#### Source material
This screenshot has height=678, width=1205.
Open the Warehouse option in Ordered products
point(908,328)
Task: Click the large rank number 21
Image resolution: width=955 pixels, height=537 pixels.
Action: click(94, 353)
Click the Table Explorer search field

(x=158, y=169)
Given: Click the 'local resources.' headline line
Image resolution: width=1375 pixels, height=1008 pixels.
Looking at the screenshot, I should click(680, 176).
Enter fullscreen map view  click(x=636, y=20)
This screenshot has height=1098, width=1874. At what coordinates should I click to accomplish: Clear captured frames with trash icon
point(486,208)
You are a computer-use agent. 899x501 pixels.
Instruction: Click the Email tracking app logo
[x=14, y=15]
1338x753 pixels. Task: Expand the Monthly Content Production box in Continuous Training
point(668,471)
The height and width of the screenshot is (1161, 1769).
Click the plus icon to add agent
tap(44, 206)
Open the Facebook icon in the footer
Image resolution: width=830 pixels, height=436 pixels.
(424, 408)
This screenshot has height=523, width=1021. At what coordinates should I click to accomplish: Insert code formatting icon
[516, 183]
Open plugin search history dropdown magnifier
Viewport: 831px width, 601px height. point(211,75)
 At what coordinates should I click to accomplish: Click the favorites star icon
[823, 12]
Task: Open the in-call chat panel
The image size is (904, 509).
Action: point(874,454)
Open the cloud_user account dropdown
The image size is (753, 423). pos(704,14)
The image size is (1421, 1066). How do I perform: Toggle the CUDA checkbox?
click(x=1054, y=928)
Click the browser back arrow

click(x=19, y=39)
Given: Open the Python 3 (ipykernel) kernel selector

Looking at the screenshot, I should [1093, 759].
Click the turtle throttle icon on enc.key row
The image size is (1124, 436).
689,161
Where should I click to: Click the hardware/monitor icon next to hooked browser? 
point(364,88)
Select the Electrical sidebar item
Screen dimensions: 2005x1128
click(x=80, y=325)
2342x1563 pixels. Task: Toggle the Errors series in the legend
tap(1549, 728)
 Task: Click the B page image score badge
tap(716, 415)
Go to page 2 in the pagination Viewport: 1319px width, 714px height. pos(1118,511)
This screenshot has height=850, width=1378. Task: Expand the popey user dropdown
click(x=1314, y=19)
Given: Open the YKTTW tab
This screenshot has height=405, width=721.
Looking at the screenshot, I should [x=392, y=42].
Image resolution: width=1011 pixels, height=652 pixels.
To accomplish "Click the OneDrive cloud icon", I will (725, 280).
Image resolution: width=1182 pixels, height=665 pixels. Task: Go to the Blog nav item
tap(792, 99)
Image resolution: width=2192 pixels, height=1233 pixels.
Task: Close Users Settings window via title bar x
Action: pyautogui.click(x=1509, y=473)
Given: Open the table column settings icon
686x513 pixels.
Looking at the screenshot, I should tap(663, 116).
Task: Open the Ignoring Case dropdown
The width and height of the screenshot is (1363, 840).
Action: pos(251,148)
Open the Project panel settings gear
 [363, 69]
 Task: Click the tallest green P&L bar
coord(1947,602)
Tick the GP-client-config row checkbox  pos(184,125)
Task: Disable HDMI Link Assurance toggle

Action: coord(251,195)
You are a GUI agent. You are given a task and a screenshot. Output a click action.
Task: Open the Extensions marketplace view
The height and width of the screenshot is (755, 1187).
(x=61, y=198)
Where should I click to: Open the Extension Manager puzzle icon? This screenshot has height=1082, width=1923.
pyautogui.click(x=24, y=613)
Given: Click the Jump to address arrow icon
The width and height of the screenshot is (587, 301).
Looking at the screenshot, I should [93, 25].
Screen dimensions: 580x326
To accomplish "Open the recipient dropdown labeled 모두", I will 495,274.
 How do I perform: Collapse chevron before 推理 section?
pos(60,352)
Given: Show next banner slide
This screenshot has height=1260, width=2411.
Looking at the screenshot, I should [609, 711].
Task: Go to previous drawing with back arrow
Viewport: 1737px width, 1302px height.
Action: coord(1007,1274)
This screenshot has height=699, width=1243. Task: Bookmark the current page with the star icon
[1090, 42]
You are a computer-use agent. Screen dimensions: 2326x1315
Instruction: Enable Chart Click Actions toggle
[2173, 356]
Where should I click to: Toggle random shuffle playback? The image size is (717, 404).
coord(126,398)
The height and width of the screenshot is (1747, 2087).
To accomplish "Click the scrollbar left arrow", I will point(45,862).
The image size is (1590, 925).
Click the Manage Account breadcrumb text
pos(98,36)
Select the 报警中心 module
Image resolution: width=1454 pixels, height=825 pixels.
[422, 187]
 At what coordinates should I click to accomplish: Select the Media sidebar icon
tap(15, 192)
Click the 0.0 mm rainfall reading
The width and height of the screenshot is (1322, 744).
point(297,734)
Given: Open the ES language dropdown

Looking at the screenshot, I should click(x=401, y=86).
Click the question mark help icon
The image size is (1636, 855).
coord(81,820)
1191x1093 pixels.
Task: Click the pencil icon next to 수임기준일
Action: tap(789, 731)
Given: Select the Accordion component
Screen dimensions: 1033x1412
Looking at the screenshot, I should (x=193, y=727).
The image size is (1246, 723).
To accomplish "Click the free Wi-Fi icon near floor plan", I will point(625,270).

#### Brief
Each line of the records above, from the first through the one containing "Given: Click the 'local", is to be retyped exactly; no other line belongs.

#### Solution for this problem
This screenshot has height=678, width=1205.
Open the Warehouse option in Ordered products
point(908,328)
Task: Click the large rank number 21
Image resolution: width=955 pixels, height=537 pixels.
Action: click(94, 353)
Click the Table Explorer search field

(x=158, y=169)
Given: Click the 'local resources.' headline line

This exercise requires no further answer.